The purpose of the test is to check the current drawn by a High Voltage (HV) Heating Ventilation and Air Conditioning (HVAC) compressor and its motor speed control circuit.
Conventional Internal Combustion Engine (ICE) vehicles use belt and pulley systems to take power from the engine crankshaft and drive their HVAC system compressors to help cool the cabin. The heat generated by their hydrocarbon burning engines passes into coolant which is then circulated through heater matrices to warm the cabin.
In hybrid vehicles, the ICE doesn't run continuously and in electric vehicles there is no ICE at all. Instead, these vehicles use their high voltage power source to drive the HVAC system and control cabin temperature.
The use of a HV power source means that the compressor motor current can be kept low (relative to a lower voltage system requiring the same motor power output) and its thermal losses will be reduced. This makes HV driven HVAC compressors an efficient way of controlling cabin temperature.
Some vehicle manufacturers use the HVAC compressor as a fully functioning heat pump capable of both cooling and warming the cabin. These systems warm the cabin by switching the flow of the hot, compressed, refrigerant gas to a condenser within the vehicle cabin, rather than at the front of the vehicle, where it can give up its heat.
Other systems use Positive Temperature Coefficient (PTC) resistive heaters to heat the cabin. However, these systems consume significant power from the vehicle HV system and can significantly affect the HV battery's range.
In some vehicles, the HVAC system plays an essential function in helping to cool the coolant system that regulates HV battery and motor temperature.
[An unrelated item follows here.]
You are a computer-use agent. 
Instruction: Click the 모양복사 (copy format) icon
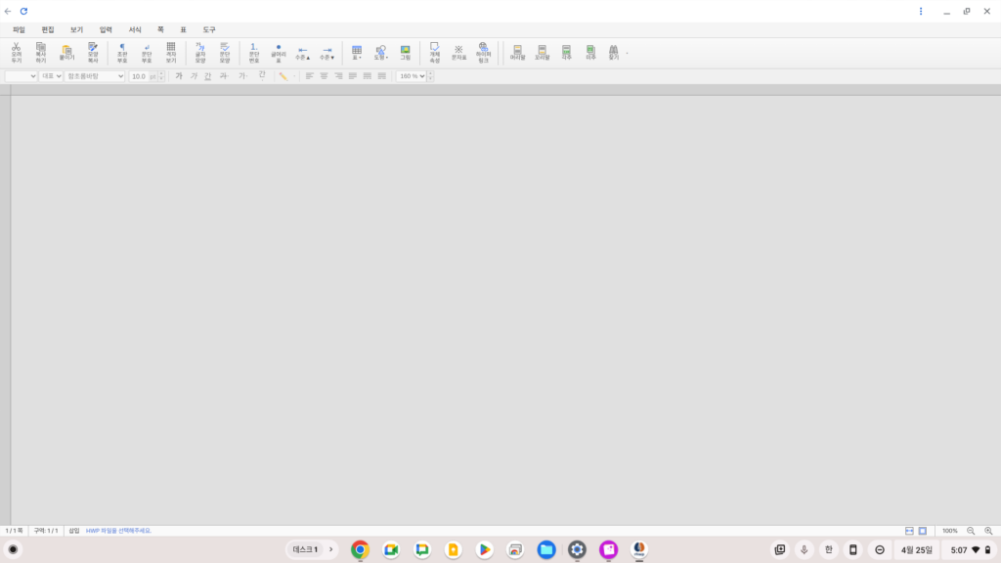pyautogui.click(x=93, y=52)
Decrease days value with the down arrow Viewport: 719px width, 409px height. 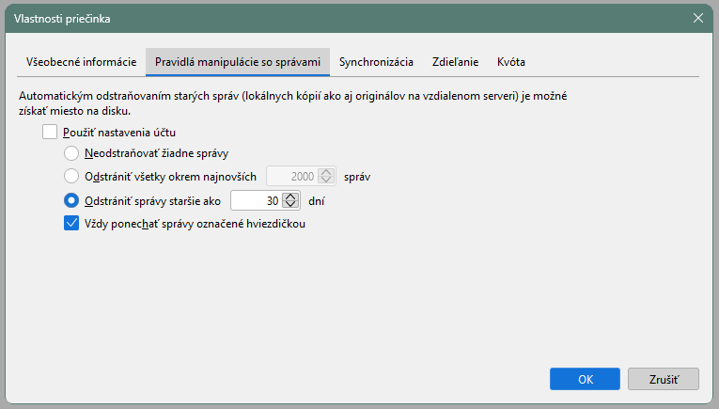pos(290,205)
In the example above, compressor motor control is achieved through LIN bus communications with the HVAC control unit. The arrangement allows a command signal to be sent to the compressor and a motor speed (or position) feedback signal to be returned to the HVAC control unit on the same line. Other vehicle manufacturers may use other means to signal the desired compressor speed and receive feedback as to its actual speed.
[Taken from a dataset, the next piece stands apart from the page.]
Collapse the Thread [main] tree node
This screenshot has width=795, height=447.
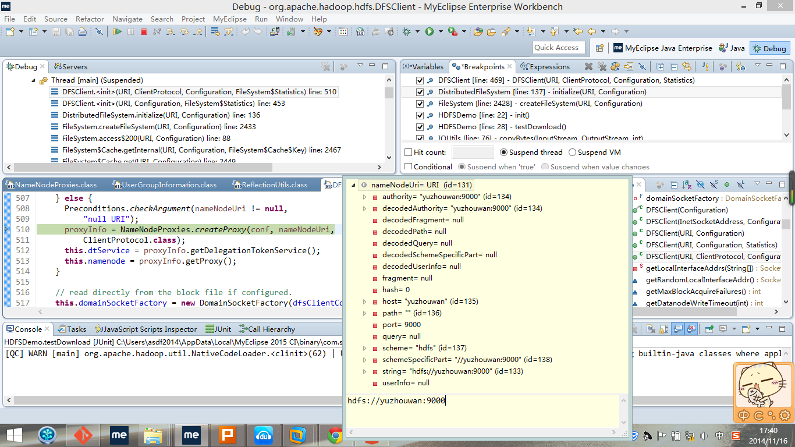(x=33, y=80)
Although some indication of the desired or actual motor speeds isn't directly available from the waveform, PicoScope's Serial decoding feature can be used to check the communication between the HV control unit and the compressor.
Extreme care is required when carrying out routine maintenance or repairs on vehicles with HV compressors: The manufacturer specific, non-conductive, oil must be used in these HVAC systems, as can come into contact with high voltage components. The incorrect oil could cause damage to the vehicle, through insulation breakdown (between the HV system and the vehicle chassis ground) or, potentially, death. Always refer to the vehicle manufacturer's technical information to find the correct oil for the vehicle.
This help topic is subject to changes without notification. The information within is carefully checked and considered to be correct. This information is an example of our investigations and findings and is not a definitive procedure. Pico Technology accepts no responsibility for inaccuracies. Each vehicle may be different and require unique test settings.